President Obama promised a "government that works." When it comes to food safety, fixing FDA's food safety program is an example of a "shovel ready" regulatory reform that could be done quickly and that would bring real benefits to American consumers
NaturalNews) The U.S. Health and Human Services announced, on June 18, 2008, progress between China and the U.S. stating, "strong and sustained cooperation by both nations to strengthen the safety of food products exported to the United States from China." The news release mentions a 'cooperative mechanism' between both countries related to 'safety or the gross deception of consumers'. Interesting since 'gross deception of consumers' is exactly what caused the pet food recall last year.
In my opinion, pet food manufacturers have no business utilizing glutens or any other form of grain to boost their analysis of protein -- dogs and cats deserve real meat proteins, but that's beside the point here. Progress in quality of Chinese exports and the eventual trust of U.S. pet owners is the issue at hand. I have far too many doubts to believe China has the capabilities to improve quality any time soon.
For starters, U.S. chefs for the Olympic teams found such a high level of steroids in chicken purchased from Chinese markets that they were concerned the athletes would test positive for drug use if food from China was served to our athletes. For the first time in history, the U.S. Olympic athletes will have a separate dining hall serving food from U.S. suppliers.

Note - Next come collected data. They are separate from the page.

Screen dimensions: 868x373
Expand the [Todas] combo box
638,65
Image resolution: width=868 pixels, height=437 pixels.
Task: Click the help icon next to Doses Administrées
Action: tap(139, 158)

Then pet owners have the concern of the FDA's limited ability to properly inspect all imported shipments of pet food ingredients. Currently less than 1% of all import shipments are inspected. Even if the FDA had the manpower to properly inspect all imports, existing testing methods have proven they are weak at best. According to journalist Noreen O'Leary in her article The Global Diet, a former FDA employee states, "The FDA kept finding shipments of apple juice that was watered down" and insisted this be addressed, explains Hubbard. Instead, the company "added inulin, which is a chemical compound that appears to be the same as apples." It fooled the FDA lab test and came back as 100 percent apple juice. "Under the current system, that beverage could still be labeled and sold as 100 percent juice", he adds. This was in reference to a Chinese exporter.
Until many changes take place, pet foods utilizing imported ingredients from China remains at risk for another tainted ingredient causing a recall. The pet food industry could take a lesson from McDonalds or Walmart. This year McDonalds implemented a "See what we're made of" initiative that provides consumers with origin information of their ingredients. Walmart has introduced a Food Miles Calculator, which computes an item's total food miles to the consumer.
I doubt pet owners will see any such conscientious action from the majority of pet food manufacturers. However from the results of an informal poll, pet owners have overwhelmingly told me that an ingredient information system would definitely influence their pet food purchases. Listen up pet food producers... pet owners want to know where the ingredients in their pet's food and treats come from!
Until we get that (don't hold your breath), examine every bag or can before you open it. You are looking for tears or possible contamination of the packaging. Examine the product after you open it. Any change in smell or appearance just might be a sign there is a problem with the food. If you notice any change, before you feed it to your pet, call the manufacturer. Keep a close eye on your pet as well for any changes in behavior. If you notice changes, contact your Veterinarian.